Considering the importance of grammar in writing, it is necessary to investigate students' awareness in identifying not only grammatical but also ungrammatical sentences. Learners' ungrammatical sentences or called errors are indicators of learning stages. This study is rooted in error analysis. It aims to investigate students' awareness of grammatical errors in essays. Specifically, the purposes of this study are investigating grammatical errors that can be identified by the students, grammatical errors that cannot be identified by the students, and the reason why the students are not able to identify grammatical errors in their friend's essay.

The design of the study is descriptive qualitative. The instruments used were writing prompt and interview guide. The research subjects were selected using a purposive sampling technique. There were 30 fourth-semester students of English Department at Tadulako University who participated in this study. Data were collected by assigning each student to write an essay based on the writing prompt and by interviewing the students. After finishing the process of writing, students' essays were exchanged.
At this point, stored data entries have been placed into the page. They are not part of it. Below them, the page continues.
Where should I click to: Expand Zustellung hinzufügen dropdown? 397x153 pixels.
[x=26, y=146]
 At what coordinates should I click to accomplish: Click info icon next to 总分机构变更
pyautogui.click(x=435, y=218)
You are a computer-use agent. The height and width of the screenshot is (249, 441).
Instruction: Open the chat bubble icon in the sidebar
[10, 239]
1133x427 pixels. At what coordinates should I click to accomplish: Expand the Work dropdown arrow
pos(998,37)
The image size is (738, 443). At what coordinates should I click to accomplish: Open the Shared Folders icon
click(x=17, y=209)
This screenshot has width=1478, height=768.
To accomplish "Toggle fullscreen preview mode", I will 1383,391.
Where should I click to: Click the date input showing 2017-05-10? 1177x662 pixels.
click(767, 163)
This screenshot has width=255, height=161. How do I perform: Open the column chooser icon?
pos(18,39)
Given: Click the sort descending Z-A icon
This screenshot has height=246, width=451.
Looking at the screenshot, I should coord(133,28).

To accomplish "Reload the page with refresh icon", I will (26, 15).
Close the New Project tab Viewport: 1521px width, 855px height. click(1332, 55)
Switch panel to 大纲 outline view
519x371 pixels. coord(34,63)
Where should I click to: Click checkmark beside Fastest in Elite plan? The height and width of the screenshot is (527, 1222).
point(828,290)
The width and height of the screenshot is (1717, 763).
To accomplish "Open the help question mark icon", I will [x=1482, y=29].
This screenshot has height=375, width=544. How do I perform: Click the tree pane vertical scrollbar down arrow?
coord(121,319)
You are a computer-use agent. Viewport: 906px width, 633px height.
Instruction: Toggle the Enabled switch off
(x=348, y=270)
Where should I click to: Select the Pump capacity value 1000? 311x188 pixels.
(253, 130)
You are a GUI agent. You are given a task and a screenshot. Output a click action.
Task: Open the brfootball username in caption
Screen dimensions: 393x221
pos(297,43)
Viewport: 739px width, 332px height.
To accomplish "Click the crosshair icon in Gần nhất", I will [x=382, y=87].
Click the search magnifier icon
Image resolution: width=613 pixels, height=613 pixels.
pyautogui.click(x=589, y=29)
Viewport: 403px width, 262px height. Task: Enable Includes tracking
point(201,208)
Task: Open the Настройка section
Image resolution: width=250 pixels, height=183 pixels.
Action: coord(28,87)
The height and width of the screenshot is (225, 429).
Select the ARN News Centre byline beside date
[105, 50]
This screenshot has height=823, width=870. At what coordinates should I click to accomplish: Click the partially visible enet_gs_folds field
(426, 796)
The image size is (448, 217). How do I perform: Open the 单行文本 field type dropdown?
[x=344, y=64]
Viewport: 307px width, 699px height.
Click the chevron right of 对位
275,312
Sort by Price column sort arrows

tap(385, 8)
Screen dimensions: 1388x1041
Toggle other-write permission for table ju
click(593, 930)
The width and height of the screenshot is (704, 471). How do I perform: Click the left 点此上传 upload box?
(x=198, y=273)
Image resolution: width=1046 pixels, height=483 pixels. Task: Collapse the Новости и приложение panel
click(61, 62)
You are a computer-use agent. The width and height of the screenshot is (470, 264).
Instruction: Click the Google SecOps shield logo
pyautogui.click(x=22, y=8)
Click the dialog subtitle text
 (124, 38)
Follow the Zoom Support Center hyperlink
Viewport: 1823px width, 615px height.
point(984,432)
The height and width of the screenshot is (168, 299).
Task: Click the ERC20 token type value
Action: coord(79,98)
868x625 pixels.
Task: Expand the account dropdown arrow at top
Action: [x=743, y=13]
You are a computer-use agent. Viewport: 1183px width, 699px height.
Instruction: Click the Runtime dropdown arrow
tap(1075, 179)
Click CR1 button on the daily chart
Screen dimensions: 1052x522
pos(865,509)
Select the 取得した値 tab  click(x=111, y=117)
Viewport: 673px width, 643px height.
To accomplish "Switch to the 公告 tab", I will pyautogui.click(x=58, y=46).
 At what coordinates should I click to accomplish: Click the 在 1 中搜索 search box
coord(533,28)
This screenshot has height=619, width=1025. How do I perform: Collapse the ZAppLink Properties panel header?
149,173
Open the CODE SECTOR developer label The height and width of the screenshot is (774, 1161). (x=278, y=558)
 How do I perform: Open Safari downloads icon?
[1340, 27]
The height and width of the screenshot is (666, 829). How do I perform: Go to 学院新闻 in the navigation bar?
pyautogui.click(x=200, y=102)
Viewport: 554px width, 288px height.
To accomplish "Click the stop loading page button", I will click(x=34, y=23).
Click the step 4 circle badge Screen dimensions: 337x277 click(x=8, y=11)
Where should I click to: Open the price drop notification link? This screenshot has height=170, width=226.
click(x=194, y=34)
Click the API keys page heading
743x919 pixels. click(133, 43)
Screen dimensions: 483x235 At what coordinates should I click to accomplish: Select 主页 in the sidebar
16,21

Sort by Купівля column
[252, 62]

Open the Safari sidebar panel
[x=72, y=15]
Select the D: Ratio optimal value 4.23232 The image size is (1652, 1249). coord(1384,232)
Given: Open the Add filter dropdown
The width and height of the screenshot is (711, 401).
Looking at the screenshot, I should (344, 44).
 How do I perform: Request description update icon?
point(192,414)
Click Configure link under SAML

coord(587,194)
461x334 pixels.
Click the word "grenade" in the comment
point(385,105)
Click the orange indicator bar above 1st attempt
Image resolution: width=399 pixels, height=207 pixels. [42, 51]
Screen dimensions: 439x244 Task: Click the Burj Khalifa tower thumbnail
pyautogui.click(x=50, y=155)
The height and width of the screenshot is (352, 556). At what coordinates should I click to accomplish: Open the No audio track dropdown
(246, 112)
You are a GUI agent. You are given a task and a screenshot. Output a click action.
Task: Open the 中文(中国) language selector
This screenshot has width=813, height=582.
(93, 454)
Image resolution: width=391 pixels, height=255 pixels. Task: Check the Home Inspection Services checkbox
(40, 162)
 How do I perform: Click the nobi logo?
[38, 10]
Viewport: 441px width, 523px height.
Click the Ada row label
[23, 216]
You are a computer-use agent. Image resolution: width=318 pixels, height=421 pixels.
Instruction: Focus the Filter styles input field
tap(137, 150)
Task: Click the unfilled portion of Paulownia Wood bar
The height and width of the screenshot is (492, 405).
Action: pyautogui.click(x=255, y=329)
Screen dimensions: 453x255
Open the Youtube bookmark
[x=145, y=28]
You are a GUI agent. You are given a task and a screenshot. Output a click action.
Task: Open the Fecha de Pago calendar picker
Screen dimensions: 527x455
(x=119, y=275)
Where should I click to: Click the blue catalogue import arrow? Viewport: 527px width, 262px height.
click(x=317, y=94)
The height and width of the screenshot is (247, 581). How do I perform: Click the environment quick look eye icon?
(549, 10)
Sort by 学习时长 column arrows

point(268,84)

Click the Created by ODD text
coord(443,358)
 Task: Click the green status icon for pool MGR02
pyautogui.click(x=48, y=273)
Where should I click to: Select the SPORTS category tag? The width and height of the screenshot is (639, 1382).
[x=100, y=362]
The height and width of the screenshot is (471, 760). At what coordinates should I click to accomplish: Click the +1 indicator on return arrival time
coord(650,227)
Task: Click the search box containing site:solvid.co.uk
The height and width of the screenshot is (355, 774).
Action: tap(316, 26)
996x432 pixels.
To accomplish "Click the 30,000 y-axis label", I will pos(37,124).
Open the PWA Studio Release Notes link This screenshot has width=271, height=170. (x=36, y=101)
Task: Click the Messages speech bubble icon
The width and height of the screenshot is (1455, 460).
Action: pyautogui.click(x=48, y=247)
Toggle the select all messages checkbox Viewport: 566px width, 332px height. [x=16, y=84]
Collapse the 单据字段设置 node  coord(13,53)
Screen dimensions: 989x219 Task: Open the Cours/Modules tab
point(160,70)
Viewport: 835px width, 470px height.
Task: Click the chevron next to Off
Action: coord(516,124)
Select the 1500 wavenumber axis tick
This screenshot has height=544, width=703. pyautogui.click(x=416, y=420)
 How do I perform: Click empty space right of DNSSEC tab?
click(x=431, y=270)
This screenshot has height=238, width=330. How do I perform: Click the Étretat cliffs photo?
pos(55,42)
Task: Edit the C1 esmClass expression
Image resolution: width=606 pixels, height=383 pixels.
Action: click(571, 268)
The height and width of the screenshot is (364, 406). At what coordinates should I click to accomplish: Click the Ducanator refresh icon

The students then acted as correctors who were asked to identify grammatical errors; each student corrected one essay. It was done through peer correction technique.

The students' results of corrections were analyzed in order to find out the grammatical errors that they could identify. Then, all essays were analyzed to discover the grammatical errors that missed from students' corrections. The essays were analyzed using the technique adapted from error analysis by Ellis (1994). Then, the grammatical errors were classified using surface taxonomy (Dulay, Burt & Krashen, 1982). Meanwhile, the interview was conducted to probe information about the students' reasons for not being able to identify grammatical errors in their friend's essay.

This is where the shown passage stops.